The vulnerability identified as CVE-2026-31898 affects the parallax jsPDF library, versions before 4.2.1. jsPDF is widely used to programmatically generate PDF documents in JavaScript environments. The root cause is improper encoding or escaping of output (CWE-116) in the createAnnotation method, particularly through the color parameter. This flaw allows an attacker who can supply unsanitized input to inject arbitrary PDF objects, including JavaScript actions embedded within the PDF structure. When a user opens or interacts with the crafted PDF, these malicious JavaScript actions can execute, potentially leading to unauthorized information disclosure or manipulation of the PDF content. The vulnerability does not require authentication or elevated privileges but does require user interaction to open or interact with the PDF. The CVSS v3.1 base score is 8.1, reflecting high severity due to network attack vector, low attack complexity, no privileges required, but requiring user interaction, and resulting in high confidentiality and integrity impacts without affecting availability. The vulnerability was reserved on March 9, 2026, and published on March 18, 2026. The issue has been addressed in jsPDF version 4.2.1. Until upgrading, developers should sanitize all user inputs passed to createAnnotation and related API methods to prevent injection of malicious PDF objects.

This vulnerability poses a significant risk to organizations that use jsPDF to generate PDFs dynamically from user-supplied data, especially in web applications and services. Successful exploitation can lead to execution of arbitrary JavaScript within the PDF context, potentially enabling data theft, unauthorized actions, or further exploitation of client systems when users open malicious PDFs. Confidentiality and integrity of sensitive documents can be compromised. Because PDFs are widely used for document exchange, this vulnerability could be leveraged in targeted phishing or social engineering attacks. Organizations relying on jsPDF in customer-facing or internal applications may face reputational damage, data breaches, or regulatory consequences if exploited. The lack of known exploits in the wild currently reduces immediate risk but does not eliminate the threat, especially as attackers may develop exploits given the public disclosure.
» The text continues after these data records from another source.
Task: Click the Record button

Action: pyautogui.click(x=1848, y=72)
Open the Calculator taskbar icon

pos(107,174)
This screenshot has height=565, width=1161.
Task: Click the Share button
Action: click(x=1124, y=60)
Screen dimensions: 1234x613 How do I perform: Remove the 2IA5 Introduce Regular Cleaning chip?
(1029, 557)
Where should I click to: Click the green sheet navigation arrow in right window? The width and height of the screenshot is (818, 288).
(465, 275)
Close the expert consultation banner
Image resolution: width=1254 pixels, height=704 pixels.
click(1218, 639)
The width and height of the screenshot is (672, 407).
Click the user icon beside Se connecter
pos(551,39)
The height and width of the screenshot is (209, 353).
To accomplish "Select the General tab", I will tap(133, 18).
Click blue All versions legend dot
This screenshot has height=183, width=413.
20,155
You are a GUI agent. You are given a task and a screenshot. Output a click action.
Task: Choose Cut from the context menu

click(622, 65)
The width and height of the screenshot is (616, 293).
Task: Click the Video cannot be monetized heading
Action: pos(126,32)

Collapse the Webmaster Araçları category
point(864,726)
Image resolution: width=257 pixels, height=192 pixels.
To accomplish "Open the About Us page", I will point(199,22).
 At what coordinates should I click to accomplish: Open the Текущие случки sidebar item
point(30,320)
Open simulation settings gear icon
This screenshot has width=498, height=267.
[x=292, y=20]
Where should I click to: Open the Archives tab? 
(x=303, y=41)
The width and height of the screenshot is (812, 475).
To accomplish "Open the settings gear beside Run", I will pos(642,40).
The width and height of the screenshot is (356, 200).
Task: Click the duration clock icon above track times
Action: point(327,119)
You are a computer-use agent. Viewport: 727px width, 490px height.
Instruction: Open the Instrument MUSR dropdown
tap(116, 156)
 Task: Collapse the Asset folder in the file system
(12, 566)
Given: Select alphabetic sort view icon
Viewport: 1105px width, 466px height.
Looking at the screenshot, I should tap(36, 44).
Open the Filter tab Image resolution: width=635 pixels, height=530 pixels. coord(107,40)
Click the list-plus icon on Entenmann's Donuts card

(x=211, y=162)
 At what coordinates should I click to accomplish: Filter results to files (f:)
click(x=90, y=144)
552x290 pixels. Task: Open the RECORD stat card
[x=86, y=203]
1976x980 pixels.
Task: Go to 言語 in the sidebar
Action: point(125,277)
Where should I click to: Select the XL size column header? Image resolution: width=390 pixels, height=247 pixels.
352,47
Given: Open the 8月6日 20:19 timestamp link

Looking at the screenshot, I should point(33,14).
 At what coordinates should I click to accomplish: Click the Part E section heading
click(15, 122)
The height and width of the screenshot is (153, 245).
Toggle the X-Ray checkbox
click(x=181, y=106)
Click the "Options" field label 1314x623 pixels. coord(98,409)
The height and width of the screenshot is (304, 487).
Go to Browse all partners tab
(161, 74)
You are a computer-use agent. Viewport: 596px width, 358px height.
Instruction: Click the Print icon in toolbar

To mitigate this vulnerability, organizations should immediately upgrade to jsPDF version 4.2.1 or later, where the issue is fixed. Until upgrading is possible, developers must rigorously sanitize and validate all user inputs passed to the createAnnotation method and any other potentially vulnerable API calls, especially the color parameter, to prevent injection of arbitrary PDF objects. Employ strict input validation, escaping, and encoding techniques to neutralize malicious payloads. Additionally, consider implementing PDF content scanning and sandboxing PDF viewers to limit JavaScript execution risks. Educate users about the dangers of opening PDFs from untrusted sources to reduce the risk of social engineering attacks. Monitor for any emerging exploit reports and apply patches promptly. Finally, review application logging and alerting to detect suspicious PDF generation or access patterns.